Reading text:
____________

Rockets struck a neighbourhood near the Hamid Karzai International Airport in Kabul on Monday, reported US Today. The White House later confirmed the rocket attacks early Monday as the US is nearing its Afghanistan evacuation deadline.
Several rockets were heard flying over Kabul on Monday morning, reported AFP. This comes as the country is about to end its evacuation operation in the Taliban led state following the August 31 deadline set by US President Joe Biden.
The rocket attacks come a day after the United States launched an airstrike to destroy an explosive-laden car hours after President Joe Biden warned of another terror attack in the capital as a massive airlift of tens of thousands of Afghans entered its last days.
After the US airstrike, a CNN report, as well as local media, reported that nine civilians, including six children, were also killed in the air attack that took place on Sunday in Kabul.
Responding to the claims, a spokesman for US Central Command (CENTCOM) said that the US is investigating if civilians were killed in the airstrike.
“We are still assessing the results of this strike, which we know disrupted an imminent ISIS-K threat to the airport,” Captain Bill Urban, a CENTCOM spokesman, said in using an acronym for the Afghan branch of the Islamic State group, which carried out a suicide attack at the airport on Thursday.
On Thursday, Kabul was hit by two bombings. The United States, which has lost its 13 soldiers in the Kabul airport attack, launched a drone strike in Nangahar targeting an ISIS-K member believed to be involved in planning attacks against the US in Kabul on Saturday.
The United States has so far evacuated and facilitated the shifting of more than 109,200 people from Afghanistan since August 14.
Now, approximately 300 American citizens remain in Afghanistan who want to leave before President Joe Biden’s Tuesday deadline for evacuations, national security adviser Jake Sullivan said on Sunday.

____________

Dataset items:
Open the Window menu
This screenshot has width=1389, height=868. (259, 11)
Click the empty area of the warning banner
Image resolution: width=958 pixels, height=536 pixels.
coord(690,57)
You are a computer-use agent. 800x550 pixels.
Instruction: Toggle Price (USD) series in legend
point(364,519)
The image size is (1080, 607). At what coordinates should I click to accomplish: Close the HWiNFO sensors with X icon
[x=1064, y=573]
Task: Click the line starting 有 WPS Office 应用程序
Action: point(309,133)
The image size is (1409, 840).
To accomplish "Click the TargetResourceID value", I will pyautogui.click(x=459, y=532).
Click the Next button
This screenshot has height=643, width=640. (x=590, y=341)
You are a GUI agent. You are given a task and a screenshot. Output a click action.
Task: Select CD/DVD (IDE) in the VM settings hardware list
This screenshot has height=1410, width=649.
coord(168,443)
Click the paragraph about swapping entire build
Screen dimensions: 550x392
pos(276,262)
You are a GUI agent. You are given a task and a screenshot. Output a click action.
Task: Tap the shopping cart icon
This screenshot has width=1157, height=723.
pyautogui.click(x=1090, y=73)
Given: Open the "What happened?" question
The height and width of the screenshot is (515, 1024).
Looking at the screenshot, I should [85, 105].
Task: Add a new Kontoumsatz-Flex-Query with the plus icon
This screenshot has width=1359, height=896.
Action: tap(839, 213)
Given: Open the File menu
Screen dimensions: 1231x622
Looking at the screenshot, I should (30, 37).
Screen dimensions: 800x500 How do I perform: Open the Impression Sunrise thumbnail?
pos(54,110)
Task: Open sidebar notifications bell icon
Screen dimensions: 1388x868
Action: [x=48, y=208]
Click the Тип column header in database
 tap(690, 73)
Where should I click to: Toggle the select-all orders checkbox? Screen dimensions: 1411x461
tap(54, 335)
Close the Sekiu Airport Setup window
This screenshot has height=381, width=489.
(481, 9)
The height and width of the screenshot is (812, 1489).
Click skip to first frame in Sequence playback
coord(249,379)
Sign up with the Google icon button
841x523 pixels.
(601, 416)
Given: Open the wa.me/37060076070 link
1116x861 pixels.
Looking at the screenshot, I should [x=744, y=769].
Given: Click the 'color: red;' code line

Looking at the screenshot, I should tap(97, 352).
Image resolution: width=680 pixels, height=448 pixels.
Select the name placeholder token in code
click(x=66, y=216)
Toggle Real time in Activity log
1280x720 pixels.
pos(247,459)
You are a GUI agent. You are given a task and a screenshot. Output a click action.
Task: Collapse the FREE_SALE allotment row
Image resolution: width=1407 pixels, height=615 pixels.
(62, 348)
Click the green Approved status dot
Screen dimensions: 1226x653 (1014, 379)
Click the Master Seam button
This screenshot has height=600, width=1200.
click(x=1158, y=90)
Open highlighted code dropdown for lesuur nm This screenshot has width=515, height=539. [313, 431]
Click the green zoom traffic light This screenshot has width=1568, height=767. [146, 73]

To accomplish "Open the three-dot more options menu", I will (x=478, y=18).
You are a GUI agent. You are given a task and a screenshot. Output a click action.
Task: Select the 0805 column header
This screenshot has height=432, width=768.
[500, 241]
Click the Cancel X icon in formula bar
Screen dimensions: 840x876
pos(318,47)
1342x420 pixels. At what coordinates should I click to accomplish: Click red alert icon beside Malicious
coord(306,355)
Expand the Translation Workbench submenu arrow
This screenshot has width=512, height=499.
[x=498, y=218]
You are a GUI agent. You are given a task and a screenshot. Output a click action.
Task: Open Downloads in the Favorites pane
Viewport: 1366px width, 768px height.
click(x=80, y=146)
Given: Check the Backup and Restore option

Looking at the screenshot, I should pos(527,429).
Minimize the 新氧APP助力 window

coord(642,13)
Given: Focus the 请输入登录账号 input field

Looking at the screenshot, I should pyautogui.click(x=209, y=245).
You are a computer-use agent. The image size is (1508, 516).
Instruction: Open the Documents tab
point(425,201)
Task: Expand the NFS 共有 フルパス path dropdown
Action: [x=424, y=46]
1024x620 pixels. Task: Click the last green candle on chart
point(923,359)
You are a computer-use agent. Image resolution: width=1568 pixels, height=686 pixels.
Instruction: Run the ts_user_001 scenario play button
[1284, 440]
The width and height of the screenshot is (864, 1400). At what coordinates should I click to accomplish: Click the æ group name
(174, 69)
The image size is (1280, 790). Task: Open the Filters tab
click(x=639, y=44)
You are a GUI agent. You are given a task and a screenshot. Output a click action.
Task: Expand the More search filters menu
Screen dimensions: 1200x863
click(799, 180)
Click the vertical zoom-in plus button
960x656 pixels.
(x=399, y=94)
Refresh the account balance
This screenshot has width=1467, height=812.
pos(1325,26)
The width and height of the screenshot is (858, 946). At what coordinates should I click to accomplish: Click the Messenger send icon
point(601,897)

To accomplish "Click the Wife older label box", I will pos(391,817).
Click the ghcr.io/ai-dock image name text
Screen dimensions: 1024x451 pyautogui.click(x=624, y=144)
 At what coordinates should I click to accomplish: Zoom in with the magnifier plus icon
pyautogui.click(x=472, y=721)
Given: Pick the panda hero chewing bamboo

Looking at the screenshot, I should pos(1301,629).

____________

Task 1: Rewrite the part of the Kabul report that begins with "After the US" and ends with "airport on Thursday.", replacing "airstrike" with "air strike".
Task 2: According to the Kabul report, how many civilians did a CNN report and local media say were killed in Sunday's air attack in Kabul?
Task 3:
Do these statements agree with the Kabul report? Answer yes or no for each, quoting the words that decide it.
(a) The Afghan branch of the Islamic State group carried out a suicide attack at the airport on Thursday.
(b) Jake Sullivan is described as the secretary of state.
(c) The United States has evacuated more than 200,000 people from Afghanistan since August 14.

Problem solution 1:
After the US air strike, a CNN report, as well as local media, reported that nine civilians, including six children, were also killed in the air attack that took place on Sunday in Kabul.
Responding to the claims, a spokesman for US Central Command (CENTCOM) said that the US is investigating if civilians were killed in the air strike.
“We are still assessing the results of this strike, which we know disrupted an imminent ISIS-K threat to the airport,” Captain Bill Urban, a CENTCOM spokesman, said in using an acronym for the Afghan branch of the Islamic State group, which carried out a suicide attack at the airport on Thursday.

Problem solution 2: Nine civilians, including six children.

Problem solution 3:
(a) Yes: "which carried out a suicide attack at the airport on Thursday."
(b) No: "national security adviser Jake Sullivan said on Sunday."
(c) No: "more than 109,200 people from Afghanistan since August 14."